The Rectory is listed as a Swiss heritage site of national significance.

==Politics==
In the 2011 federal election the most popular party was the Swiss People's Party (SVP) which received 38.3% of the vote. The next three most popular parties were the Conservative Democratic Party (BDP) (19.7%), the Social Democratic Party (SP) (14.1%) and the Federal Democratic Union of Switzerland (EDU) (5.8%). In the federal election, a total of 238 votes were cast, and the voter turnout was 42.2%.

==Economy==
As of In 2011 2011, Gampelen had an unemployment rate of 1.44%. As of 2008, there were a total of 453 people employed in the municipality. Of these, there were 76 people employed in the primary economic sector and about 18 businesses involved in this sector. 49 people were employed in the secondary sector and there were 11 businesses in this sector. 328 people were employed in the tertiary sector, with 30 businesses in this sector. There were 402 residents of the municipality who were employed in some capacity, of which females made up 42.0% of the workforce.

In 2008 there were a total of 374 full-time equivalent jobs. The number of jobs in the primary sector was 54, all of which were in agriculture. The number of jobs in the secondary sector was 45 of which 7 or (15.6%) were in manufacturing, 5 or (11.1%) were in mining and 32 (71.1%) were in construction. The number of jobs in the tertiary sector was 275. In the tertiary sector; 60 or 21.8% were in wholesale or retail sales or the repair of motor vehicles, 6 or 2.2% were in the movement and storage of goods, 10 or 3.6% were in a hotel or restaurant, 5 or 1.8% were technical professionals or scientists, 5 or 1.8% were in education and 58 or 21.1% were in health care.

In 2000, there were 254 workers who commuted into the municipality and 229 workers who commuted away.

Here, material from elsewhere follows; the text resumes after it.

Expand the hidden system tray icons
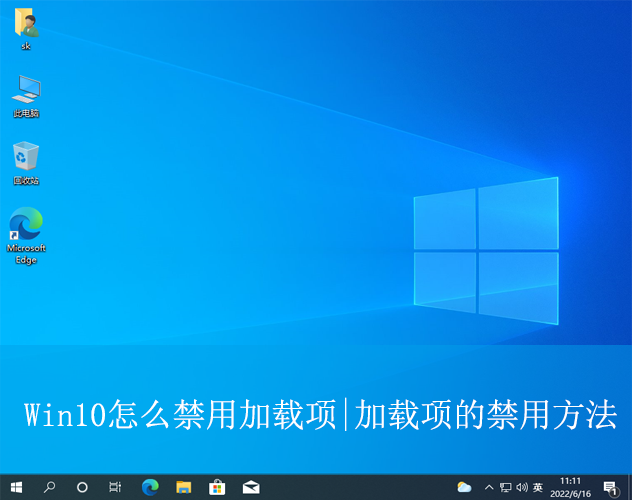The height and width of the screenshot is (500, 632). pos(488,487)
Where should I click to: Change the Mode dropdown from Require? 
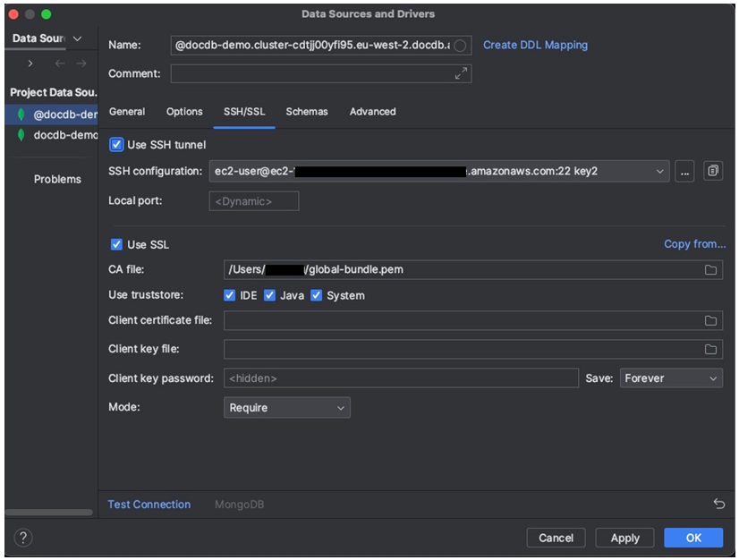340,407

The municipality is a net importer of workers, with about 1.1 workers entering the municipality for every one leaving. Of the working population, 10.2% used public transportation to get to work, and 51.5% used a private car.

==Religion==
From the 2000 census, 103 or 12.7% were Roman Catholic, while 556 or 68.5% belonged to the Swiss Reformed Church. Of the rest of the population, there was 1 member of an Orthodox church, and there were 66 individuals (or about 8.13% of the population) who belonged to another Christian church. There were 2 individuals (or about 0.25% of the population) who were Jewish, and 8 (or about 0.99% of the population) who were Islamic. There was 1 person who was Buddhist and 2 individuals who were Hindu. 80 (or about 9.85% of the population) belonged to no church, are agnostic or atheist, and 26 individuals (or about 3.20% of the population) did not answer the question.

==Education==
In Gampelen about 310 or (38.2%) of the population have completed non-mandatory upper secondary education, and 68 or (8.4%) have completed additional higher education (either university or a Fachhochschule). Of the 68 who completed tertiary schooling, 73.5% were Swiss men, 14.7% were Swiss women, 8.8% were non-Swiss men.

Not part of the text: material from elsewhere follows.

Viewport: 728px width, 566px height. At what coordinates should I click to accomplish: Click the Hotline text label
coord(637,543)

The Canton of Bern school system provides one year of non-obligatory Kindergarten, followed by six years of Primary school. This is followed by three years of obligatory lower Secondary school where the students are separated according to ability and aptitude. Following the lower Secondary students may attend additional schooling or they may enter an apprenticeship.

During the 2010–11 school year, there were a total of 60 students attending classes in Gampelen. There was one kindergarten class with a total of 13 students in the municipality. Of the kindergarten students, 23.1% were permanent or temporary residents of Switzerland (not citizens) and 46.2% have a different mother language than the classroom language. The municipality had 3 primary classes and 47 students. Of the primary students, 10.6% were permanent or temporary residents of Switzerland (not citizens) and 34.0% have a different mother language than the classroom language.

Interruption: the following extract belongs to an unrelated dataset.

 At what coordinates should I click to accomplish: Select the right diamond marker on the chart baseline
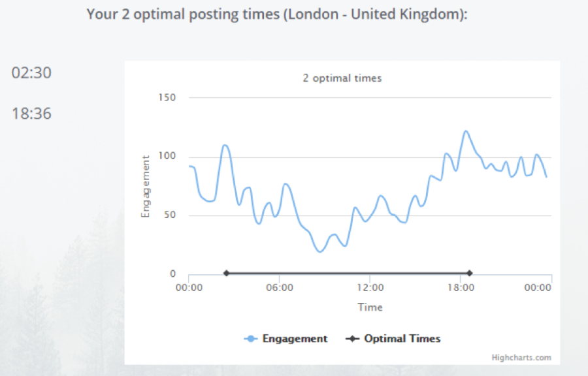tap(469, 273)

As of 2000, there were 8 students in Gampelen who came from another municipality, while 45 residents attended schools outside the municipality.

==Penitentiary of Witzwil==
The main seat of the penitentiary of Witzwil lies on the municipality's territory. Witzwil is a men's prison, holding up to 200 inmates. It is also the largest farm in Switzerland with a total agricultural land area of 612 hectares.